Anonymous Monk has asked for the wisdom of the Perl Monks concerning the following question:

I've tried a few different scripts in the past on parsing a Google search results page but I could never figure it out. Does anyone know why this might be? I can parse other search engine pages but Google NEVER works.

Replies are listed 'Best First'.
Re: LWP to Google
by CountZero (Bishop) on Mar 29, 2004 at 19:12 UTC
    There is of course a Google API and even better, the Google modules on CPAN..

    CountZero

    "If you have four groups working on a compiler, you'll get a 4-pass compiler." - Conway's Law

Re: LWP to Google
by pzbagel (Chaplain) on Mar 29, 2004 at 19:21 UTC

    I second CountZero's recommendation. If you are stumped by the Google API, the Oreilly Google Hacks title can ease you into using it as well as web services. In addition, Google's AUP is pretty clear that they prohibit automated scanning and scraping of their results unless you use the Google API to do it. I understand their reasoning and think it is a fair policy. Please sign up for a Google Developer account and use their API.

    Word of warning, I believe Google blocks by IP if they catch you doing automated scans(w/o using Google API). I don't know how long the block lasts, but if you share your internet connection via NAT, there's a chance you'll punish everyone in the office with no access to Google for a while.

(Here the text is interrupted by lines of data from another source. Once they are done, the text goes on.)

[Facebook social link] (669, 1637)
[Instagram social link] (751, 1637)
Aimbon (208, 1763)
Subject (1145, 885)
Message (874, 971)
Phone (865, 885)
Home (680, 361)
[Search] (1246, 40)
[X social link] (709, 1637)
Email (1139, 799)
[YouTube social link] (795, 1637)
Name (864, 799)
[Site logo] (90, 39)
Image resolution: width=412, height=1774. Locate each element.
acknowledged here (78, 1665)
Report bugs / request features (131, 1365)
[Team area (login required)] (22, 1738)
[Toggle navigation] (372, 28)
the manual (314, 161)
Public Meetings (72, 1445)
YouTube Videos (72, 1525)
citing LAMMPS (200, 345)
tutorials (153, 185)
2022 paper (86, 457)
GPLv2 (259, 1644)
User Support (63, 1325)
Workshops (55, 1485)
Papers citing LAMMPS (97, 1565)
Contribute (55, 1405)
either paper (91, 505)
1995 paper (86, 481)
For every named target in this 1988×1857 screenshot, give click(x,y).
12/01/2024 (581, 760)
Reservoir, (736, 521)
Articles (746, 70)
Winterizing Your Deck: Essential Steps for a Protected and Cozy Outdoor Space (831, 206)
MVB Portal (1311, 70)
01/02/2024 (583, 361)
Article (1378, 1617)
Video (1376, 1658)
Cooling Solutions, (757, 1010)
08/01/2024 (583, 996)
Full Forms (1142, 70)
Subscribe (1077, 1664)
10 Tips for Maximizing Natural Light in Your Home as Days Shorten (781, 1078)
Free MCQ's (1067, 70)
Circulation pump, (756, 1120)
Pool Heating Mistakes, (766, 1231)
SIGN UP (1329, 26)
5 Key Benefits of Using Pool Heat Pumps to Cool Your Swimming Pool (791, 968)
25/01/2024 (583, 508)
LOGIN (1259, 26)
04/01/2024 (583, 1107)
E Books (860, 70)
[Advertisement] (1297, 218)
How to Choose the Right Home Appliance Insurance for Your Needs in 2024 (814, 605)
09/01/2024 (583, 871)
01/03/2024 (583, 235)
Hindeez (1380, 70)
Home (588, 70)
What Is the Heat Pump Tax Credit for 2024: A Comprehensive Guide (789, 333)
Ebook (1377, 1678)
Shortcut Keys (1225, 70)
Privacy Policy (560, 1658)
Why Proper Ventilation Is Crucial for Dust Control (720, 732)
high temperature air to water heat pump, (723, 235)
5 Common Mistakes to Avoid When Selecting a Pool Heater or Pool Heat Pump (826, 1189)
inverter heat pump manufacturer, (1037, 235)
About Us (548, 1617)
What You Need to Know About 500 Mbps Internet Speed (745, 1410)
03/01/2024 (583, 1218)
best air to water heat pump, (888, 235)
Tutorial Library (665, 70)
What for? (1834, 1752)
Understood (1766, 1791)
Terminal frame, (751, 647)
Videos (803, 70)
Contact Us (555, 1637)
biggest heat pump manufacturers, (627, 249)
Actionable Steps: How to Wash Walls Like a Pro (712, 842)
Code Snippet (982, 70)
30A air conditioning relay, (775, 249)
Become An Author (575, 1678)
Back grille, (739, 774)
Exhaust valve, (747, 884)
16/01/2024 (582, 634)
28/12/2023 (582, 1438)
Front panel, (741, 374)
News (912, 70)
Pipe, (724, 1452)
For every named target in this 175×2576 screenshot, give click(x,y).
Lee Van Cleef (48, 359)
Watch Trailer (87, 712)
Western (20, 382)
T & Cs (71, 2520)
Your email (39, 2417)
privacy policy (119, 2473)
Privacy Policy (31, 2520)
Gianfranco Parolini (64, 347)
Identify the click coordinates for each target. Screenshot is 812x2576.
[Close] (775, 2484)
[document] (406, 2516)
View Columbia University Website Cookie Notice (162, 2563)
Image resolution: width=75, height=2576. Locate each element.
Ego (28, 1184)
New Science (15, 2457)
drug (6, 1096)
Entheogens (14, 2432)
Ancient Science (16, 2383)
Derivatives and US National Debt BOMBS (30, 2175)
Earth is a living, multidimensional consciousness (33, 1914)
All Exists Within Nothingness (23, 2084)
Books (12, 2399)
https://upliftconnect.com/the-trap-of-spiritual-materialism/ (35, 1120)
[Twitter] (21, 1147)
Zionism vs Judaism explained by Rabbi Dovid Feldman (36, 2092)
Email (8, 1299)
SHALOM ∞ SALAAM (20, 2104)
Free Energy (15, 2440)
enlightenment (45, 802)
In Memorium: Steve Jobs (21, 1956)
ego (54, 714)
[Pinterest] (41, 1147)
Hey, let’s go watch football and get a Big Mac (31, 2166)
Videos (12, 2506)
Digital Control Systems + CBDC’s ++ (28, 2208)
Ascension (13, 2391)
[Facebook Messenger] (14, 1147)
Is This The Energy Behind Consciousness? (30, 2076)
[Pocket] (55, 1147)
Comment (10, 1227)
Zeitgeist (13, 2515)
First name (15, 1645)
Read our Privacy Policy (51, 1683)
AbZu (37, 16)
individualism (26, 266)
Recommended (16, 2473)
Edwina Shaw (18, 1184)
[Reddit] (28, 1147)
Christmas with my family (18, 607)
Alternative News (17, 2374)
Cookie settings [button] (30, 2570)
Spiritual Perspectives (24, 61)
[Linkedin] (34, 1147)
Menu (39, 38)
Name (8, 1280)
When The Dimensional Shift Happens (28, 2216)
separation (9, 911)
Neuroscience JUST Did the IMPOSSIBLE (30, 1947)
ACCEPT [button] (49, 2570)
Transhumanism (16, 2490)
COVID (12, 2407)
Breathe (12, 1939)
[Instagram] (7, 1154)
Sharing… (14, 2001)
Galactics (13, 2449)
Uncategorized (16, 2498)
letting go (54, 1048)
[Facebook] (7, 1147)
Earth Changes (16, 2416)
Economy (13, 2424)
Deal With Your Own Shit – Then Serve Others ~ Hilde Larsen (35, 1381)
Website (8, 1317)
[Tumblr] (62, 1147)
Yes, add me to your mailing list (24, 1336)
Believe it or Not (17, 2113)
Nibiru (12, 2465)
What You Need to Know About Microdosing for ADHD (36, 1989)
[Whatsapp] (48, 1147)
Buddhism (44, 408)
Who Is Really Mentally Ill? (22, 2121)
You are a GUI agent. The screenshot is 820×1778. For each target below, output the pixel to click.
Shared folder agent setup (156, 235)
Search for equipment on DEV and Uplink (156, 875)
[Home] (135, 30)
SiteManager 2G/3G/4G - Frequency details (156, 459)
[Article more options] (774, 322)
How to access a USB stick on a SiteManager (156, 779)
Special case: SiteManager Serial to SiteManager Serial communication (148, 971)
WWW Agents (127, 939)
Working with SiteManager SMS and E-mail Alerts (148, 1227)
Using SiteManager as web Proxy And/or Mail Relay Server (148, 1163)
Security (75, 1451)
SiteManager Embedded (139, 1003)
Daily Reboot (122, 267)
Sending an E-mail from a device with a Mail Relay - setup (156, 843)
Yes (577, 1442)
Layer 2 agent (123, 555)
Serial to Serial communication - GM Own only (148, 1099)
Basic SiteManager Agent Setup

I know I'd be one to show up with pitchforks and torches at at your cube if that happened.

    Later

Re: LWP to Google
by fxmakers (Friar) on Mar 29, 2004 at 21:32 UTC
    If you don't want to use the Google API, but parse the web page results, here's my code:
    use strict; use IO::Socket::INET; my $limit = 5; #max number of output &google_search(@ARGV); sub google_search { my $keyword = shift; if (!$keyword) { die("no keywords\n"); } my $socket = IO::Socket::INET->new( Proto => "tcp", PeerAddr => "www.google.com", PeerPort => 80, Timeout => 3 ); if (!$socket) { die("error connecting to the server\n"); } $socket->autoflush(1); my $query = $keyword; $query =~ tr/ /+/; my $desc = ""; my $link = ""; my $junk = ""; my $idx = 0; my $nodoc = 0; print $socket "GET /search?hl=en&ie=ISO-8859-1&q=$query HTTP/1.1\r\n +"; print $socket "Host: www.google.com\r\n"; print $socket "User-Agent: Mozilla/5.0\r\n"; print $socket "Accept: image/gif, image/x-xbitmap, image/jpeg, image +/pjpeg, */*\r\n"; print $socket "Accept-Language: en-us,en;q=0.5\r\n"; print $socket "Connection: Keep-Alive\r\n"; print $socket "\r\n"; while (my $buffer = <$socket>) { $buffer =~ s/\s+$//; $buffer =~ s/^\s+//; $buffer =~ tr/ //s; $buffer =~ s/<b>//g; $buffer =~ s/<\/b>//g; if (!$idx && ($buffer =~ /^<br><br>Your search - $keyword - did no +t match any documents./)) { print STDOUT "no doc found, sorry\n"; $nodoc = 1; last; } else { if (!$desc) { ($junk, $desc) = $buffer =~ /(<\/blockquote>|<div> +|<\/a><\/font> )<p class=g><a href=\S+>(.*?)<\/a>(<br>)?<font size=-1 +>([^<]| \- \[ | \.\.\.|<i>|<span class=f>)/; $desc =~ s/&amp;/&/g; $d +esc =~ s/&quot;/"/g; } if (!$link) { ($junk, $link) = $buffer =~ /(<\/blockquote>|<div> +|<\/a><\/font> )<p class=g><a href=(\S+)>(.*?)<\/a>(<br>)?<font size= +-1>([^<]| \- \[ | \.\.\.|<i>|<span class=f>)/; } if ($desc && $link) { if (++$idx > $limit) { last; } print STDOUT "$idx) $desc\n"; print STDOUT " $link\n"; $desc = ""; $link = ""; } } } close($socket); if (!$idx && !$nodoc) { print STDOUT "no doc found, sorry\n"; } } 1;


    Depending on the results, Google's output page may change, so you have to mix some regex.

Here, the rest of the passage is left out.